(Listed records begins)

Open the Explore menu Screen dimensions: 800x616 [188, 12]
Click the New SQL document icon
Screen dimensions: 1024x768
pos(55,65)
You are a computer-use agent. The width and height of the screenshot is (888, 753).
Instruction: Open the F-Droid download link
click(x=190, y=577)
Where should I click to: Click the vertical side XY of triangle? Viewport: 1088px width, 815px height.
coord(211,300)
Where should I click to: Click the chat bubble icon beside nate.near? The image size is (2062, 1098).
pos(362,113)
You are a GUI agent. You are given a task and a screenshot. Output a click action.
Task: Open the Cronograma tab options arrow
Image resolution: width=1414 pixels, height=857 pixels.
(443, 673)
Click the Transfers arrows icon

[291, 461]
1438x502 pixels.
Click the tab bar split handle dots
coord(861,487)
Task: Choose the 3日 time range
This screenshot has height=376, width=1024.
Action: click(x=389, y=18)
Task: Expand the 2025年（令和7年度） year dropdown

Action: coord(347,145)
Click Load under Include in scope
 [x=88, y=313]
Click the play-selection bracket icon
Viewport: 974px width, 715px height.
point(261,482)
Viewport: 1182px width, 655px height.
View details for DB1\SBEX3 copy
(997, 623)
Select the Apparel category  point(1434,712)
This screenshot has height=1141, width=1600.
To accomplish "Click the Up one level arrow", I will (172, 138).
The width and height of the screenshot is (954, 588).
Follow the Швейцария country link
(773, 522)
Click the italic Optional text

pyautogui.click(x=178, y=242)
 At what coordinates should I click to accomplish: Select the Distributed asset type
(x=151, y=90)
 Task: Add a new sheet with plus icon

(Listed records ends)

In how many lines of the material does the word "agent" occur? Reply with only that number.

2